I saw an article on Financial times, where they were complaining about how F&F is giving family home buyers, etc. first dibs on the homes vs. investors. Kind of a lame attempt of the government to keep all of the wealth from the 1 percent.

I have no problem with this so long as they're not trying to dodge the minimum DP requirements. Investors (read: flippers) have an unfair advantage. They can pay less since they have cash, then resell the house on the market for a profit, increasing their cash pile. There's nothing that's economically efficient about this.

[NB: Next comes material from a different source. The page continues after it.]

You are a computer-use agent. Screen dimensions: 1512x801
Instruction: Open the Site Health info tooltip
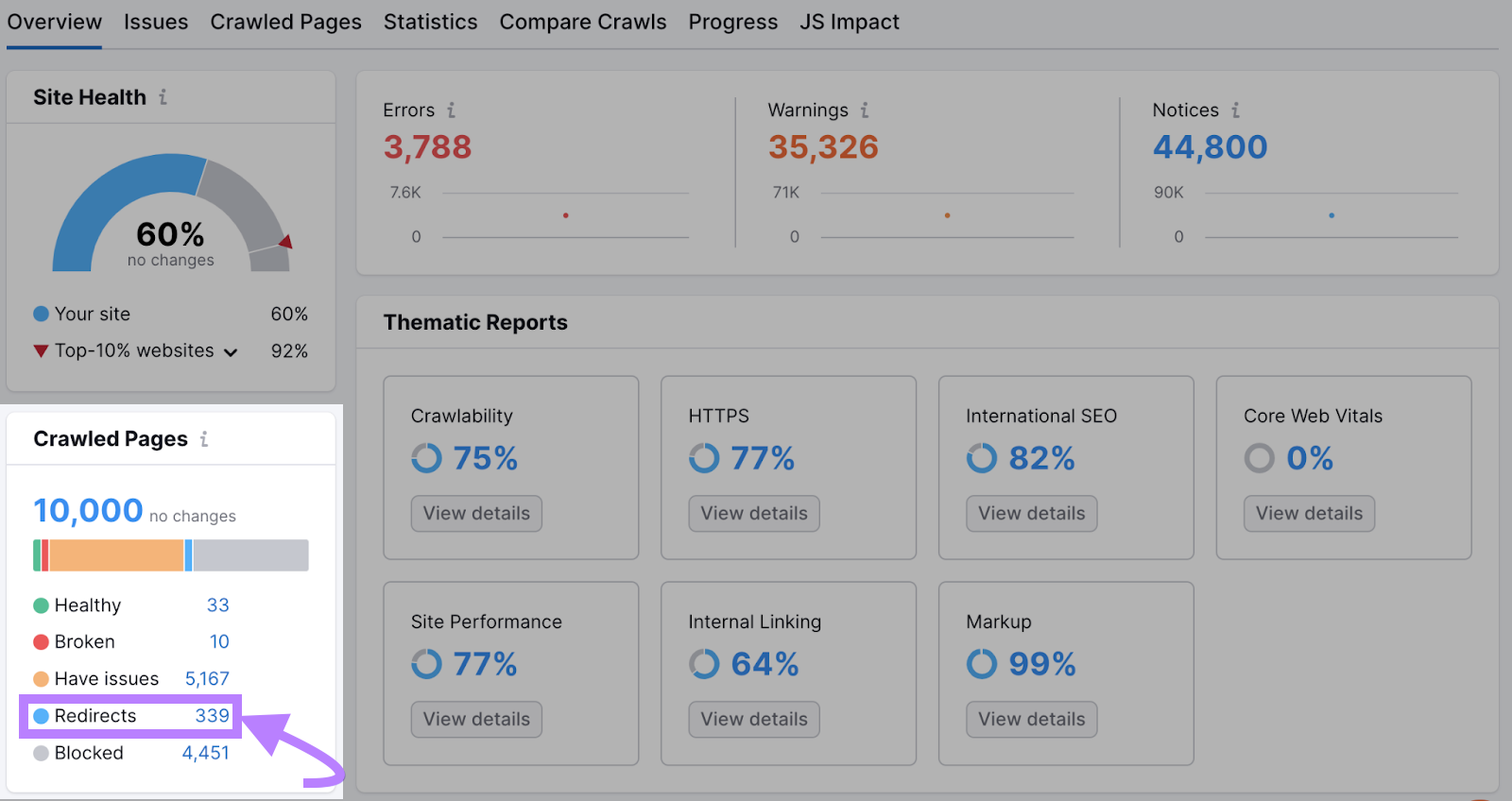[x=165, y=96]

4   FortWayne   2011 Jun 16, 1:29am  

everything says

I saw an article on Financial times, where they were complaining about how F&F is giving family home buyers, etc. first dibs on the homes vs. investors. Kind of a lame attempt of the government to keep all of the wealth from the 1 percent.

This isn't wrong. Otherwise the only people who can get anything are slime that fancy themselves as investors.

5   vain   2011 Jun 16, 1:32am  

ChrisLA says

This isn’t wrong. Otherwise the only people who can get anything are slime that fancy themselves as investors.

I've noticed the "investors" here usually have a tax address elsewhere where they've just taken out a loan against that property for about the same amount as the investment property.

There really isn't that much cash. They're just taking loans against other properties.